No Longer Invisible - Shedding Light on Sexual Abuse, Molestation

Barrington M. Salmon | 11/22/2011, 1:45 a.m.

One night, after a day of the usual children's horseplay and banter at her aunt's house, a little girl's cousin stood the five-year-old on a chair.

Then without warning, his head disappeared under her nightgown. Startled and afraid, she froze, hoping that if she did nothing he would stop.

The young girl was molested by her 17-year-old cousin in front of his 12-year-old brother. Following his brother's lead, for the next eight years, the younger boy also sexually abused her. It finally ended when Lavinia Battle Freeman was 13 and he was 20.

Freeman survived the anguish, anger and confusion of being sexually abused and started a conscious clothing line called No Longer Invisible (NLI) a year ago to shed light on an issue she said is too often brushed under the rug. She also established The NLI Foundation to fund counseling services for survivors.

"Someone you know and love is a survivor of sexual abuse and someone you know and love is an abuser," she said. "The stereotype is of a dirty, old man looking at kids on a playground. It's not what you wore, or how you looked. It's a lack of self control of the abuser who takes the opportunity to take advantage of someone who is weaker than them."

Freeman, 42, said her cousin cornered her every chance he got, groped her, touched her and forced her to touch him.

"Earlier on, I didn't know it wasn't my fault," she said. "I definitely felt responsible. Most kids do because they don't know any better.

Freeman, wife of a pastor and mother of three, said she never told anyone of her ordeal except her mom when she was 28 only after her counselor "made me." She told her twin sister years later and informed the rest her family within the last year only because she started NLI.

She paid a hefty price for her silence.

"I was an angry child. I was very mean and didn't want anyone to touch me," she explained. "I felt I didn't have any control of my body. I attributed it to the pressure and stress of being a victim."

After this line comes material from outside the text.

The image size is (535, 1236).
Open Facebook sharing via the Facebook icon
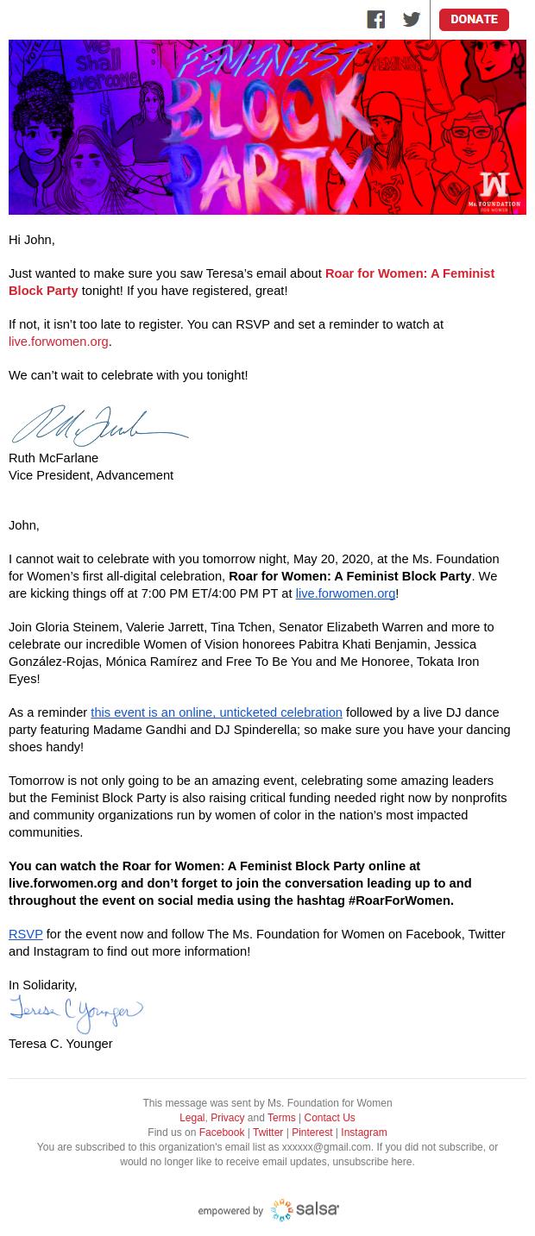pyautogui.click(x=376, y=19)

"When I was 28, it was literally eating me alive. I didn't say anything as a child because my dad would have killed him," said Freeman. "My cousin has a great sense of humor and people like him. Abusers are savvy at wearing masks themselves and casting themselves as a caring, reliable person who has the child's best interests at heart. It's sad. So many people have been through it."

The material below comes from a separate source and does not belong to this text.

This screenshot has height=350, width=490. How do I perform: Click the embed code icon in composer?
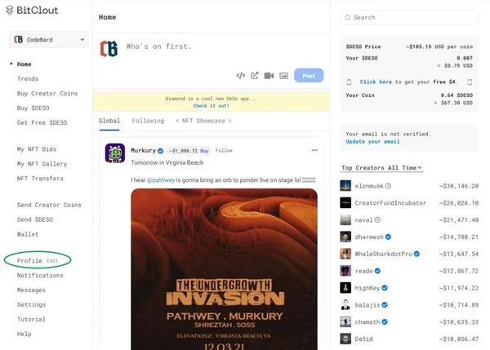(x=241, y=76)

Statistics indicate that about 80,000 sexual abuse cases involving children are reported each year in the U.S., but an untold number go unreported because children are afraid to tell anyone.

"Child victims hardly ever tell," Freeman said. "One in four girls are survivors and one in six boys are abuse survivors too. That's high. The numbers are astronomical. As we go about our business and people are living their lives, children are being molested. It is so secretive and so sensitive that no one talks about it."